The aspect ratio height/diameter of gold NPs is found in the range of 0.1–0.2 which indicates a disc-like shape rather than a spherical particle. NPs with similar geometric characteristics have been synthesized earlier by Brown et al. (Brown et al. 2000) in the reduction of gold ions by other peptides promoting the growth of metal crystals in a specific direction, as well as in our previous studies (Loskutov et al. 2015). It should be emphasized that DLS method based on Mie scattering, a priori assumes a spherical particle shape. In our case, the particles have a disc-like shape. Therefore, the numbers collected in the Table 1 may not correspond to the real geometrical dimensions of nanoparticles. In order to improve this situation, the multiangle light scattering should be applied, which is beyond that allowed by our standard equipment .

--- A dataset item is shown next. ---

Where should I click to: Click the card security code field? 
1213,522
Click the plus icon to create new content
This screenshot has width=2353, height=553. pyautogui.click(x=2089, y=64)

Obtained cubic mesocrystals (Fig. 7) have well-faceted pyramidal cavity at the centre. Previously, it has been suggested (Losev et al. 2013) that such unique crystal faces are chemically active and may serve as active centres for the adsorption of DPT molecules. Observed twin structures have been found in other experiments with plate-like single crystals of Au-NPs in nanocomposites with various PTs (Brown et al. 2000; Kim et al. 2010). Janus particles depicted in Fig. 8 can be considered as components for the formulation of more complex superstructures (Walther and Müller 2013; Jiang et al. 2012). This enables a fine-tuning of their shape, which in addition to their anisotropic structure leads to the development of new properties (Liang et al. 2014).

Conclusions

In this work, an approach to formulate PT composite layers with gold NPs through in situ reduction of chloroauric acid trihydrate by DPT and/or DPT/formaldehyde mixture in the presence of potassium carbonate is proposed. Spectroscopic measurements suggested that DPT acts as a mild reductant of gold and builds bioconjugates with Au-NPs surface stabilizing them in colloidal solution. At the same time, the self-assembly of DPT chains on solid surfaces is affected by gold NPs and accompanied by changing PT chain conformations. The morphological properties of solid layers are investigated by AFM measurements. As a result, a diverse set of crystal morphologies is observed including disc-like particles, dendrites, chains, mesocrystals, and Janus particles. It is shown that the morphology of PT-based thin films or DPT/Au-NP nanoarchitectonics substantially depends on the molar ratio of the components, pH, the substrate chemistry and topology, and the deposition technique. We believe that our results would allow for further development of various PT/NPs nanocomposites with prescribed properties. The approaches used in this work to form DPT/Au-NPs nanoarchitectonics may be useful for the formulation of a variety of nanostructures for practical applications in biomedical, electronic, and nanotechnological fields of modern materials science.